Selectively bred lines of rats differ in social interaction and hippocampal 5-HT1A receptor function:: A link between anxiety and depression?

Selective breeding for high and low sensitivity to the hypothermic response of the 5-HT1A receptor agonist 8-OH-DPAT has established two lines (HDS and LDS, respectively) whose behavior differs in a model of depression, but not in the elevated plus-maze test of anxiety. The lines also differed in postsynaptic, but not presynaptic, 5-HT1A receptors. Based on previous evidence that postsynaptic 5-HT1A receptors mediate anxiogenic effects in the social interaction test of anxiety, but not the elevated plus-maze, we investigated possible differences between the lines in these two tests. The HDS line had a consistently lower level of social interaction compared with the LDS line, but no differences were found on any of the measures of the anxiety on trials 1 or 2 in the elevated plus-maze.
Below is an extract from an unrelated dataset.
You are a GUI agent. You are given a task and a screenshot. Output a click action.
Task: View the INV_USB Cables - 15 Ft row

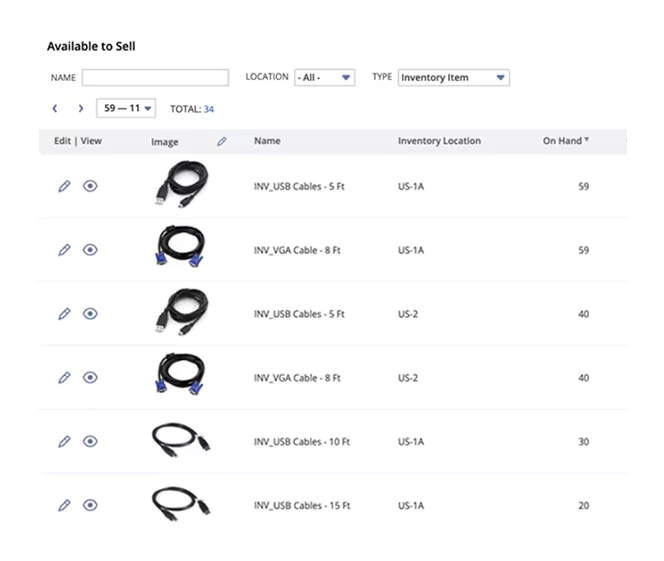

To determine whether the line differences in anxiety were mediated by different hippocampal 5-HT1A receptor function, 8-OH-DPAT (50 and 100 ng) was applied bilaterally to the dorsal hippocampus. This elicited anxiogenic effects in the LDS line, as has been previously reported in other rat strains, but there was no response in the HDS line, thus demonstrating an abnormal 5-HT1A receptor function in the hippocampus. The 5-HT1A receptor antagonist WAY100635 (200 ng) was administered to the dorsal hippocampus to test for possible differences between the lines in 5-HT tone. There were no significant changes in social interaction in either the HDS or LDS rats, indicating that the different level of anxiety between lines is not due to differences in hippocampal 5-HT tone. It is proposed that the HDS line may prove a useful model of a type of high trait anxiety linked to a susceptibility to depression. (C) 1998 Elsevier Science Inc.